**Task instructions**
Lines of the listing below that contain the string "agent" are to be returned.

**Given data**
== Segment start ==

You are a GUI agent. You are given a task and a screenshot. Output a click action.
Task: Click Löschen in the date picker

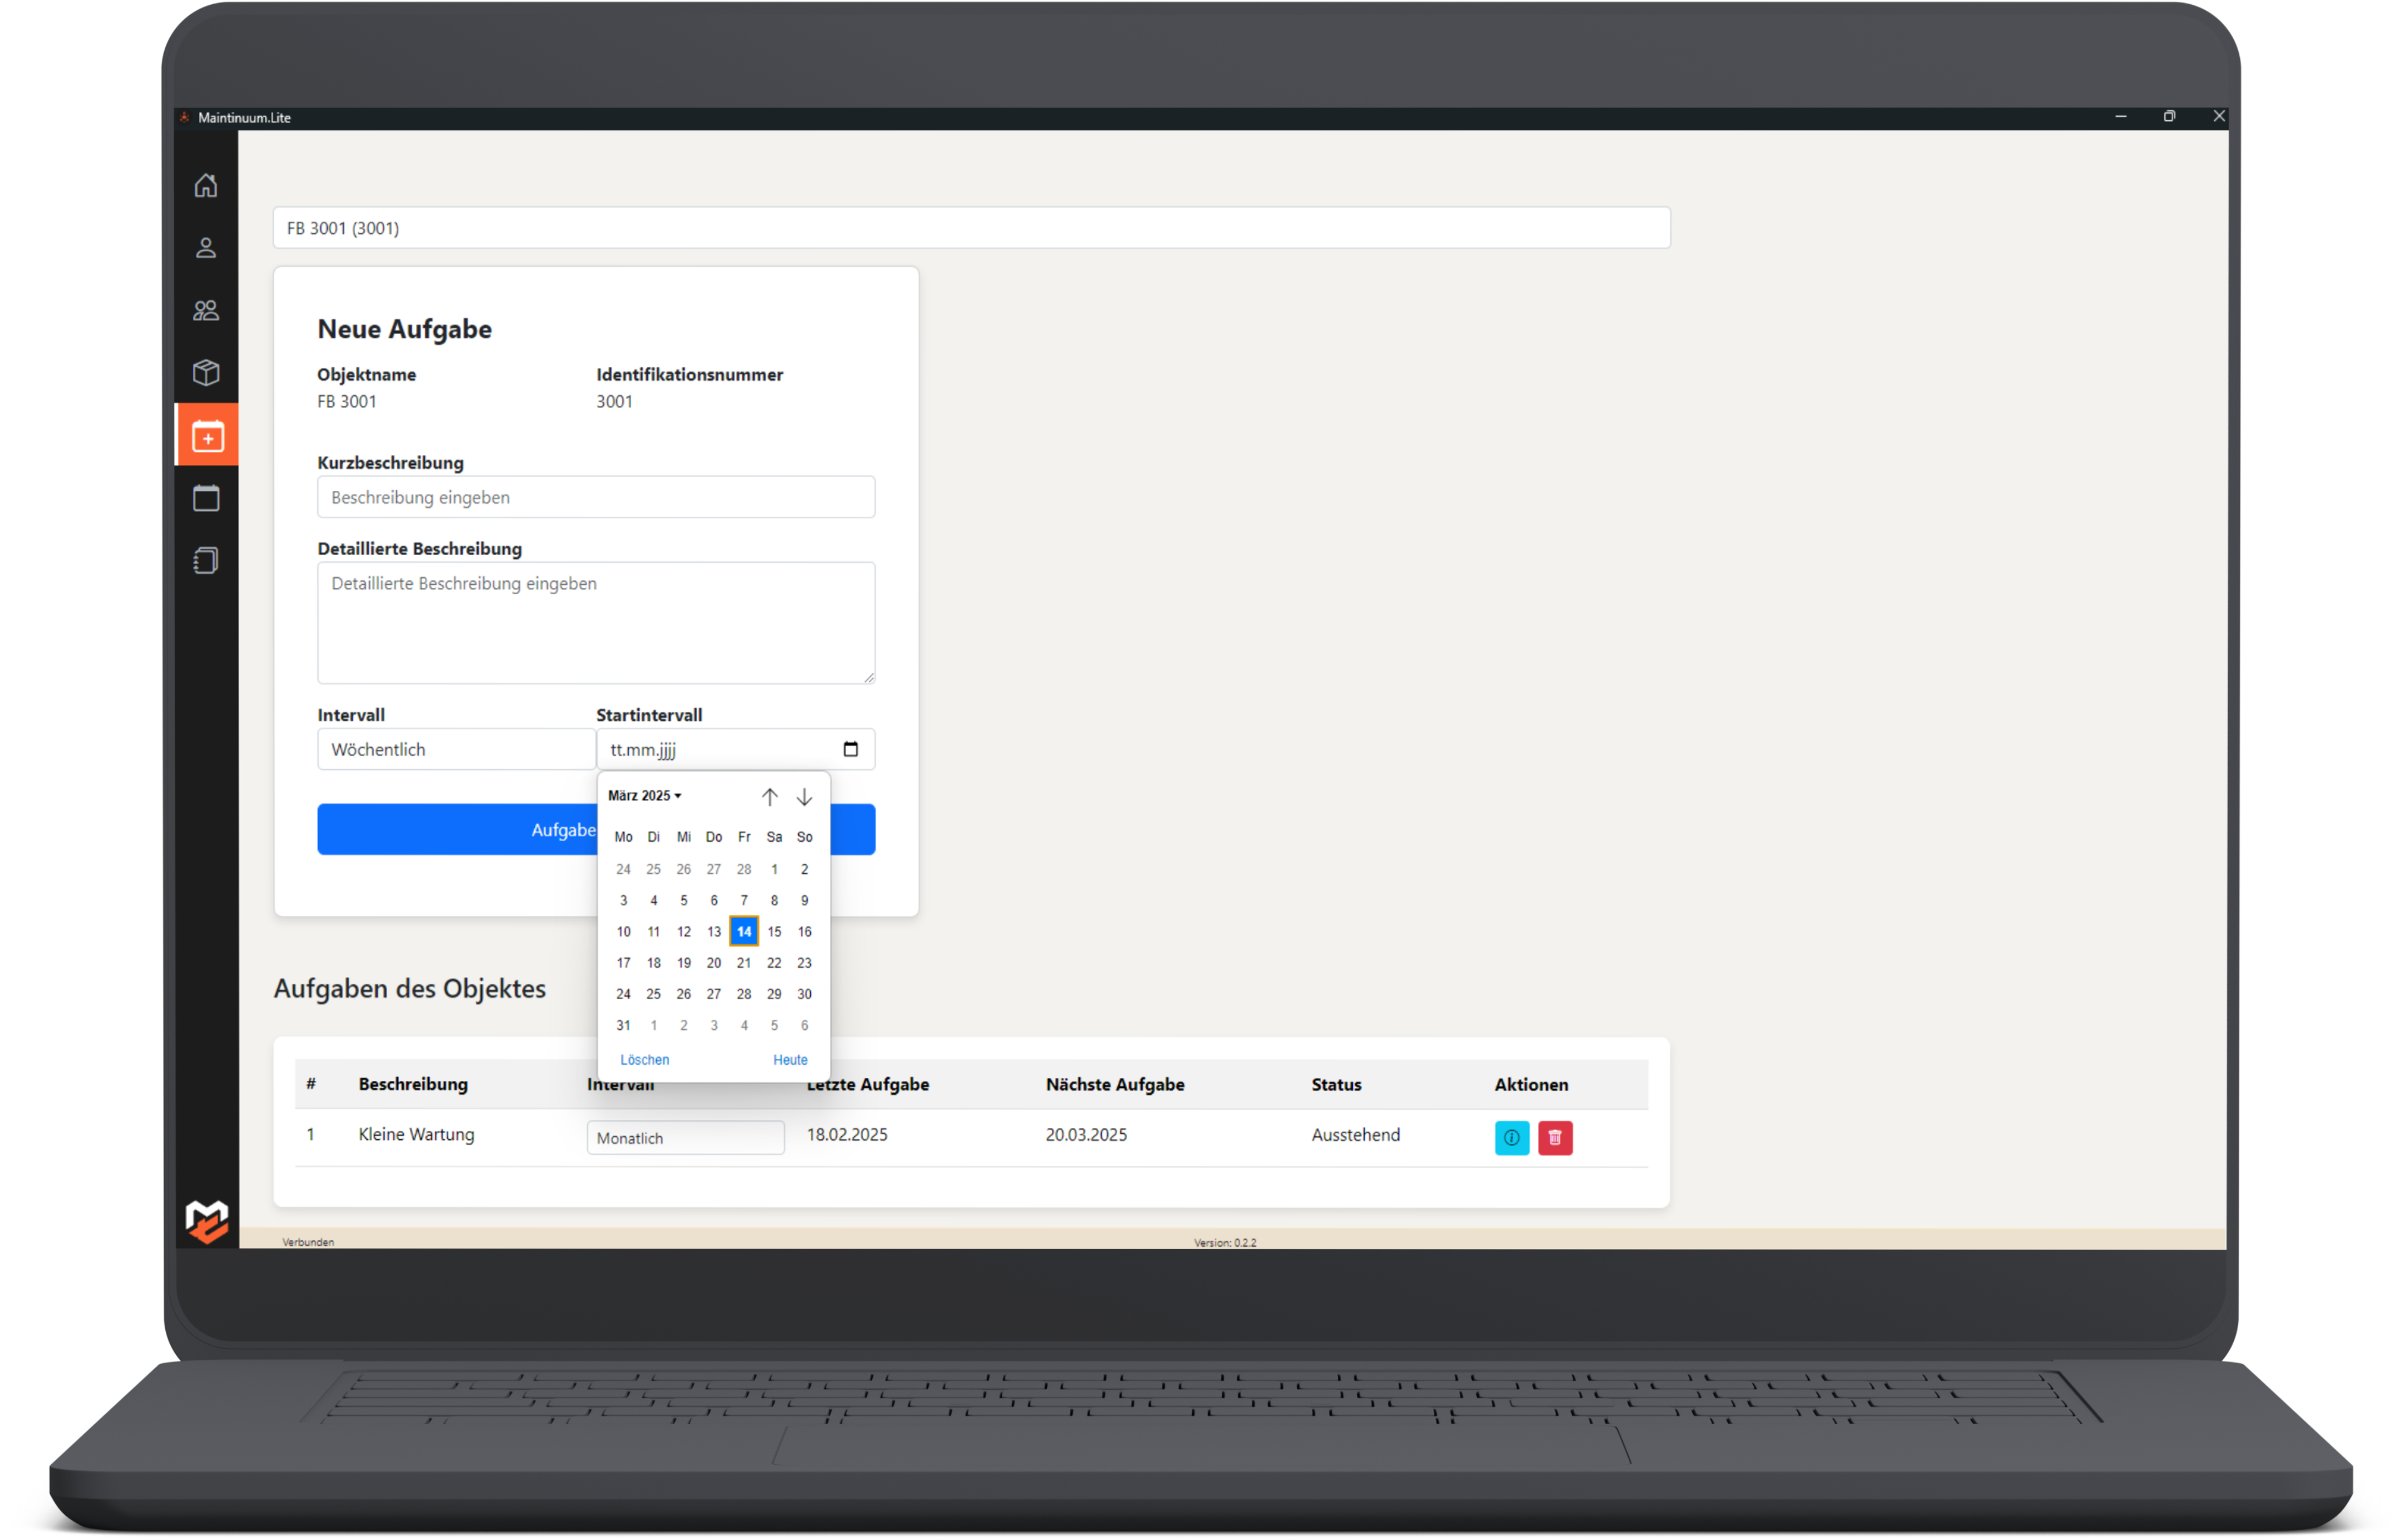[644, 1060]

== Segment end ==
== Segment start ==

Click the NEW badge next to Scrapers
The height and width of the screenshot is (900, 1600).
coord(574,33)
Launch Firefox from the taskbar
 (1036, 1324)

== Segment end ==
== Segment start ==

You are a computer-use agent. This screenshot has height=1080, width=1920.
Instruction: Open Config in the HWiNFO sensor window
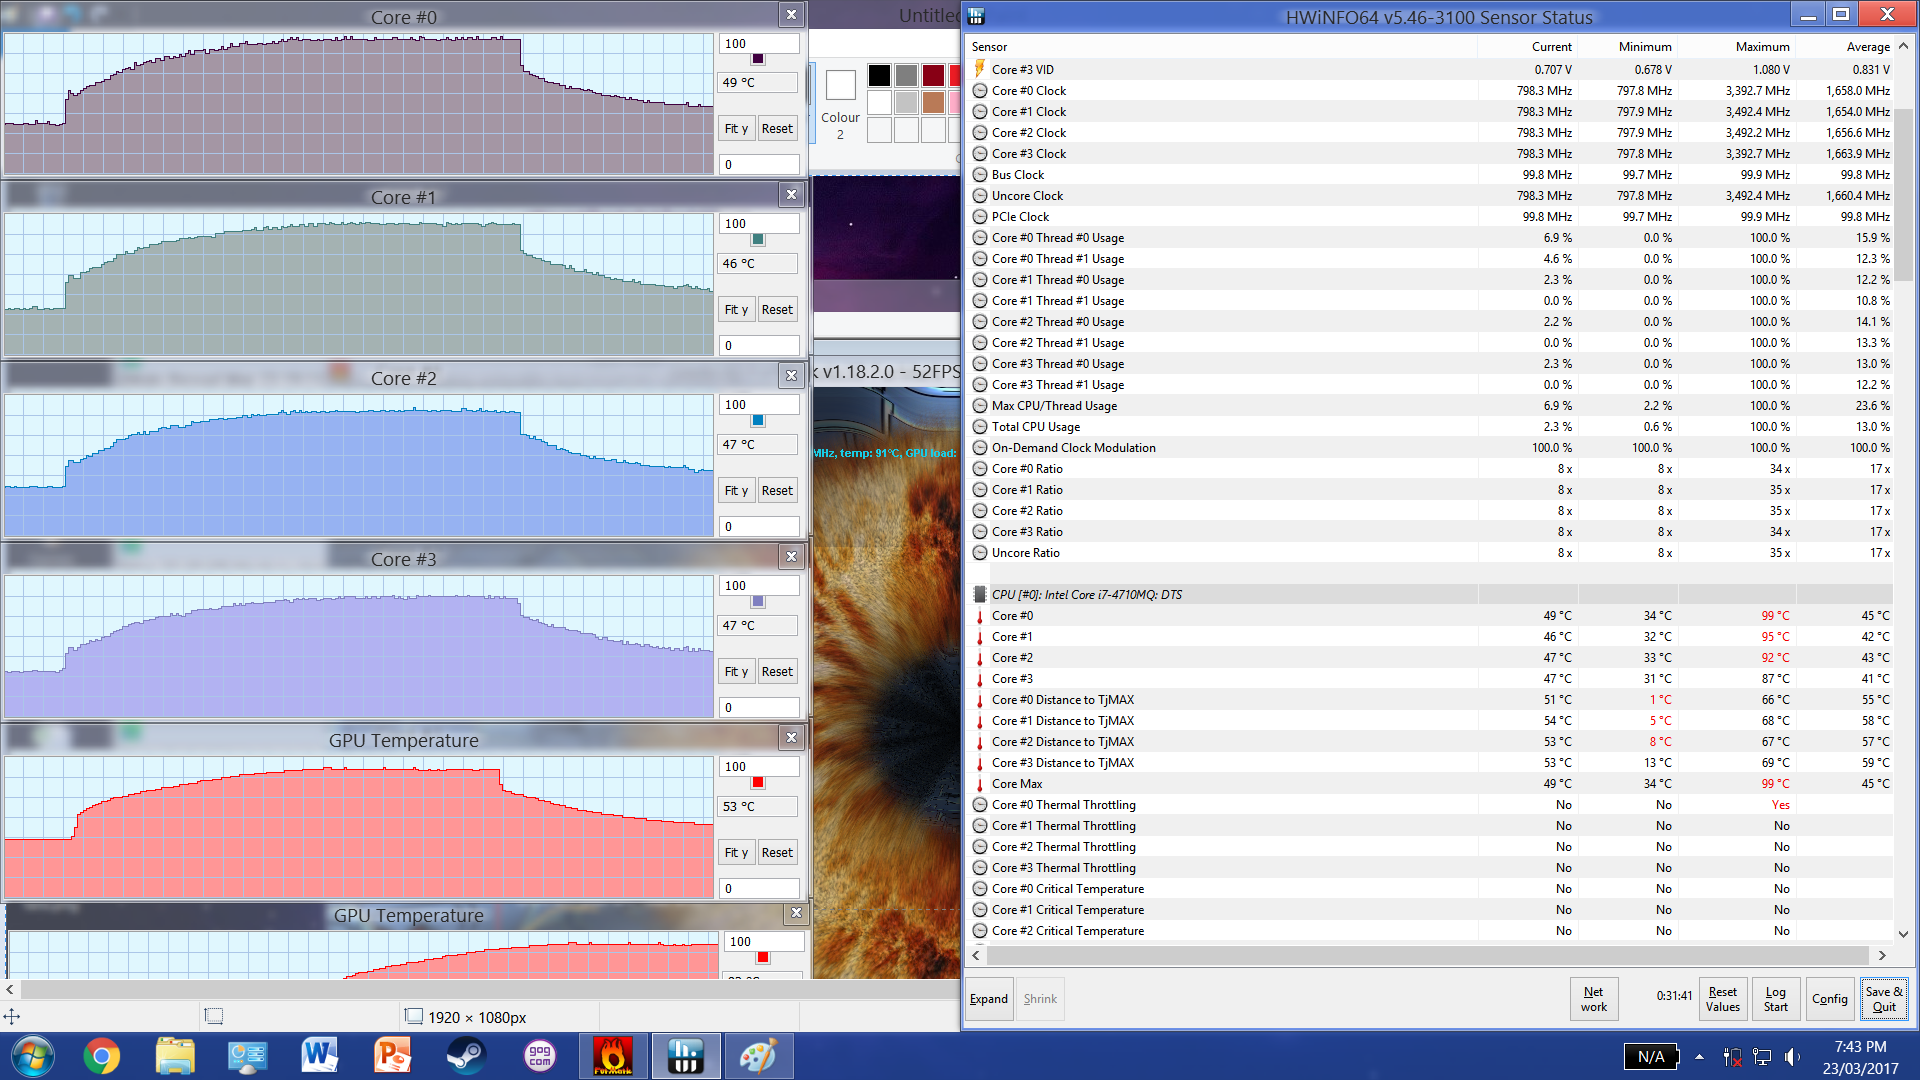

== Segment end ==

**Written response**
You are a GUI agent. You are given a task and a screenshot. Output a click action.
You are a computer-use agent. This screenshot has height=1080, width=1920.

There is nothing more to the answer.